INSTRUCTIONS FOR THE TASK:
Both the line below containing "Click the Master Time Bar value field" and the line containing "Remove the Чойс sound with red X", along with every line between them, should be repeated exactly; no other line belongs in the answer.

(Saved entries)
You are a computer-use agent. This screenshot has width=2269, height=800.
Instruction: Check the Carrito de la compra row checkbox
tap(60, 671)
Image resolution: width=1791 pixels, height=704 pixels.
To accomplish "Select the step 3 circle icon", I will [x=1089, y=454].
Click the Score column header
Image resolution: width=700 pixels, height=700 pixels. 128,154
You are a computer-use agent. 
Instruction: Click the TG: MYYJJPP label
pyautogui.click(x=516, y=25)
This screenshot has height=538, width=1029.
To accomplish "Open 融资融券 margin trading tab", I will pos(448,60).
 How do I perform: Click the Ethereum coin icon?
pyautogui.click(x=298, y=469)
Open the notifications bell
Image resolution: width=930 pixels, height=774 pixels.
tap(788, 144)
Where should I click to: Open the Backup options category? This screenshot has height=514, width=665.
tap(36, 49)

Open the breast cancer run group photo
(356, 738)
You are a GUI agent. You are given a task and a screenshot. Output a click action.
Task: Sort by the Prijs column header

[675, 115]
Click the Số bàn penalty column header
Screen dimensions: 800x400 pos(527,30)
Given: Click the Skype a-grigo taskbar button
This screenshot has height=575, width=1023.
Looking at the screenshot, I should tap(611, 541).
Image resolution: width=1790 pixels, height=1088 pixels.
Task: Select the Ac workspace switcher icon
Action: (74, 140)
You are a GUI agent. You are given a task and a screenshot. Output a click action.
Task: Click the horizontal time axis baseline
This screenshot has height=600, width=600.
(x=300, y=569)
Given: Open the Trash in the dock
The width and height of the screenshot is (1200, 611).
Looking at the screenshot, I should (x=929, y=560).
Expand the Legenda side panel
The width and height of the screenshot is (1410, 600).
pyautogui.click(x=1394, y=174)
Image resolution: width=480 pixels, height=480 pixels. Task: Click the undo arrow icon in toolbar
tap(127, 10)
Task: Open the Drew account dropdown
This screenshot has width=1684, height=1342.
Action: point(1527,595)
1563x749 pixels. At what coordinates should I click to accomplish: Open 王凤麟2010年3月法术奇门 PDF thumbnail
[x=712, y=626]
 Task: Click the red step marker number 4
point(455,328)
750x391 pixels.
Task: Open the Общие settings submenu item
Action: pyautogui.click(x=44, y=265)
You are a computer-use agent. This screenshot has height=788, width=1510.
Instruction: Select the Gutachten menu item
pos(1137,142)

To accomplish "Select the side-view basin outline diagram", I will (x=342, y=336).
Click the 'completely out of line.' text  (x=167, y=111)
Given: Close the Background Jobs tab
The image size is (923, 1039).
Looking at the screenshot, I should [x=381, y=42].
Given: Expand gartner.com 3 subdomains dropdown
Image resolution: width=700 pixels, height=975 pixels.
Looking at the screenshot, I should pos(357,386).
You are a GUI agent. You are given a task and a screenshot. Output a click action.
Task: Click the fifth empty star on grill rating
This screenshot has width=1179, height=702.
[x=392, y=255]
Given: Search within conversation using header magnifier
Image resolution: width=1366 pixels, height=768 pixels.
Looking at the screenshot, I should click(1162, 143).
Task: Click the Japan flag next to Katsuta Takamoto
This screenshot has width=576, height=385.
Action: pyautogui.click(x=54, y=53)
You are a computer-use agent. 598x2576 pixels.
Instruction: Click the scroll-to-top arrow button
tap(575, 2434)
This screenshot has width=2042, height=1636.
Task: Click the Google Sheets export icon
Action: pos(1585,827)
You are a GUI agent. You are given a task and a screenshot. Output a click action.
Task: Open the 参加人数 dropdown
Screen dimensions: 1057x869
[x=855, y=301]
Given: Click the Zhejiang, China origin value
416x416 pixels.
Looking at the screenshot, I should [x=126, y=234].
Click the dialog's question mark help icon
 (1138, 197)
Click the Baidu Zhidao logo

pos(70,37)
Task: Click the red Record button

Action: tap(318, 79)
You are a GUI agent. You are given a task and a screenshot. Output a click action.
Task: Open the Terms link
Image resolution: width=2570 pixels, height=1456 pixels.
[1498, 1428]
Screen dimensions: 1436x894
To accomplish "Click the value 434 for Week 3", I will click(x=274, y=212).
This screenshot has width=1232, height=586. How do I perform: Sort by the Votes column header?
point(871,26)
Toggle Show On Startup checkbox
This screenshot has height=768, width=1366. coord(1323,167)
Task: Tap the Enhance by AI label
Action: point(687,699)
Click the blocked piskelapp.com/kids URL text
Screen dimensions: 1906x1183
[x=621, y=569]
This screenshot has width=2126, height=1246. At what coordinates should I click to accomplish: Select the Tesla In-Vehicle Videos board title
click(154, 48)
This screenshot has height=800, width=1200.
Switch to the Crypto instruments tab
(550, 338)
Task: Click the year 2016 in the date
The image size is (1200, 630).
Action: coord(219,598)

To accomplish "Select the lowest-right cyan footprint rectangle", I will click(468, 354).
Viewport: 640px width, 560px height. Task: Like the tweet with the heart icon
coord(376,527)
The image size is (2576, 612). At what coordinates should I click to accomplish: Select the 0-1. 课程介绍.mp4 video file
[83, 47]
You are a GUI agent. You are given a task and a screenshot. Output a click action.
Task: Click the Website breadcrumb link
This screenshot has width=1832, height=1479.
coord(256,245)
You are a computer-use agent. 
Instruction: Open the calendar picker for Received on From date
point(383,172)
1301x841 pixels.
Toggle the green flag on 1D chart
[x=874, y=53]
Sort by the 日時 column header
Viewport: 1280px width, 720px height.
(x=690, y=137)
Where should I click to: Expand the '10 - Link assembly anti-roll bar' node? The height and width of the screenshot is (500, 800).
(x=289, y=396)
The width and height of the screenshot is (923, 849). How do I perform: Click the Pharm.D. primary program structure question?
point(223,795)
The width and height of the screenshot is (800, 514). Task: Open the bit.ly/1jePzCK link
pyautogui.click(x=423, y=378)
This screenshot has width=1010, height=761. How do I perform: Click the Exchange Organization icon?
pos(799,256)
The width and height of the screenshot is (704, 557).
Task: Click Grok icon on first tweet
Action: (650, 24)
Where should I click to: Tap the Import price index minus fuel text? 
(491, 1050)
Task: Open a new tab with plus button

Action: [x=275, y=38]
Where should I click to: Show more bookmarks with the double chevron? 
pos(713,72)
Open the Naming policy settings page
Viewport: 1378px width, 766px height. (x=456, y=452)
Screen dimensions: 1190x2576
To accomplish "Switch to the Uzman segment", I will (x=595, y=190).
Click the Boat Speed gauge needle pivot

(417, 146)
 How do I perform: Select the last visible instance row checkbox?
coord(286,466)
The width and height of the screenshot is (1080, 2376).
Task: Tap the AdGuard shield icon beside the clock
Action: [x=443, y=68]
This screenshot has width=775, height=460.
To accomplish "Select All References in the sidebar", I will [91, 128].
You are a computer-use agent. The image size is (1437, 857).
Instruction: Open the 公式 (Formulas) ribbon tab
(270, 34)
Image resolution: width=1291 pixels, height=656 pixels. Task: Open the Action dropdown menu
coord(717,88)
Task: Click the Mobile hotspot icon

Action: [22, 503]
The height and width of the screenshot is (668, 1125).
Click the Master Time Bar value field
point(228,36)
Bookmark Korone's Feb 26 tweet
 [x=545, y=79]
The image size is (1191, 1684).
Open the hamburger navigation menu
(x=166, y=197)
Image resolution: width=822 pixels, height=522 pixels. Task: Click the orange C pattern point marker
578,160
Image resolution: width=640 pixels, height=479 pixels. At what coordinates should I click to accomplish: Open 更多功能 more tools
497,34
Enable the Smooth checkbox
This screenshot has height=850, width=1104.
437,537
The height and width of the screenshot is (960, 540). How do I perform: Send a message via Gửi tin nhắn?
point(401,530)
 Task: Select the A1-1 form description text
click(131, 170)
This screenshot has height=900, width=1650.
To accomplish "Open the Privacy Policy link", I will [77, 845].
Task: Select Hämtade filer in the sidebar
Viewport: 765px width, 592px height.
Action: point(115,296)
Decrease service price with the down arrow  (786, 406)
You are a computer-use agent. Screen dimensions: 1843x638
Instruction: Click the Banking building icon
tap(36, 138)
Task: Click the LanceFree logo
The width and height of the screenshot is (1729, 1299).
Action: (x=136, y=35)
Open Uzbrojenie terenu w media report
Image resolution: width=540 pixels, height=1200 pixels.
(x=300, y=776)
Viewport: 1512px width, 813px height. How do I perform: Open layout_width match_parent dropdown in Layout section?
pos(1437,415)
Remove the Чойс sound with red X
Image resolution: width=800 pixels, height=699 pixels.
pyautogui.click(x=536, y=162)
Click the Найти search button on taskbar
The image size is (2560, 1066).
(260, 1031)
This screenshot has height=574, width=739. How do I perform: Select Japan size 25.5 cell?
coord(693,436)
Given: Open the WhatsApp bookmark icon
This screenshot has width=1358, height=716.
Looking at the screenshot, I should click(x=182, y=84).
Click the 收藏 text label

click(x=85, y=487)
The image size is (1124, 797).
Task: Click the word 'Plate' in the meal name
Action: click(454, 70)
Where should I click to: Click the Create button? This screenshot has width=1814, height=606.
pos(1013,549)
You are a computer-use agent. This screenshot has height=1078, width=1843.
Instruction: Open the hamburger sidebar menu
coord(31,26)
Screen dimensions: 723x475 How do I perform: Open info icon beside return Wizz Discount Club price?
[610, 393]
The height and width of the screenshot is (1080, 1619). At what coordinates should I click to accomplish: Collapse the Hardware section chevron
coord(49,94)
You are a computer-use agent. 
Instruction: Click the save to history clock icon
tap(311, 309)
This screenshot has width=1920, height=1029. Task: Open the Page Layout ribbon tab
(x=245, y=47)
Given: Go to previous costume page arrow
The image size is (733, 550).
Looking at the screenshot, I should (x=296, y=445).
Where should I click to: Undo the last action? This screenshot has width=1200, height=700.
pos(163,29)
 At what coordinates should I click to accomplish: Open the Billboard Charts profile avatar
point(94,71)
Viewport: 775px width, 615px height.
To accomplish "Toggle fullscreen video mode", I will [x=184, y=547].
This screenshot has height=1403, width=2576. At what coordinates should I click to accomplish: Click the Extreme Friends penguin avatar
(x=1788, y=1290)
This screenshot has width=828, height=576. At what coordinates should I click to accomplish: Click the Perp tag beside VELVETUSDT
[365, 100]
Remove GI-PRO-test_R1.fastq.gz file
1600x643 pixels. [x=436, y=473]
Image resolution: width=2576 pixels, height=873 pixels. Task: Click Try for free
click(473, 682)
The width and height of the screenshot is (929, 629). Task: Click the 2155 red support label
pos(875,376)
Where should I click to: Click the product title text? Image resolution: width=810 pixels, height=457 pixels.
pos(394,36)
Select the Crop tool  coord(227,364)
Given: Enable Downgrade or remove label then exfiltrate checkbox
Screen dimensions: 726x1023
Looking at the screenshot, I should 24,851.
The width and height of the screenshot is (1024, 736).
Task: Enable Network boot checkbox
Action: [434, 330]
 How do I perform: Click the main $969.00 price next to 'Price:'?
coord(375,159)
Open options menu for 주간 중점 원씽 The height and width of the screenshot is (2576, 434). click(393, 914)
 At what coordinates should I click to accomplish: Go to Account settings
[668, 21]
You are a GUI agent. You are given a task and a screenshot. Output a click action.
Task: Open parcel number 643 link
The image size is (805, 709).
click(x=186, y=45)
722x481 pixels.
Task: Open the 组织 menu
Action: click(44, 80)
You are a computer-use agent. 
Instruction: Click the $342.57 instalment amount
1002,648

YOUR RESPONSE:
Click the Master Time Bar value field
point(228,36)
Bookmark Korone's Feb 26 tweet
 [x=545, y=79]
The image size is (1191, 1684).
Open the hamburger navigation menu
(x=166, y=197)
Image resolution: width=822 pixels, height=522 pixels. Task: Click the orange C pattern point marker
578,160
Image resolution: width=640 pixels, height=479 pixels. At what coordinates should I click to accomplish: Open 更多功能 more tools
497,34
Enable the Smooth checkbox
This screenshot has height=850, width=1104.
437,537
The height and width of the screenshot is (960, 540). How do I perform: Send a message via Gửi tin nhắn?
point(401,530)
 Task: Select the A1-1 form description text
click(131, 170)
This screenshot has height=900, width=1650.
To accomplish "Open the Privacy Policy link", I will [77, 845].
Task: Select Hämtade filer in the sidebar
Viewport: 765px width, 592px height.
Action: point(115,296)
Decrease service price with the down arrow  (786, 406)
You are a computer-use agent. Screen dimensions: 1843x638
Instruction: Click the Banking building icon
tap(36, 138)
Task: Click the LanceFree logo
The width and height of the screenshot is (1729, 1299).
Action: (x=136, y=35)
Open Uzbrojenie terenu w media report
Image resolution: width=540 pixels, height=1200 pixels.
(x=300, y=776)
Viewport: 1512px width, 813px height. How do I perform: Open layout_width match_parent dropdown in Layout section?
pos(1437,415)
Remove the Чойс sound with red X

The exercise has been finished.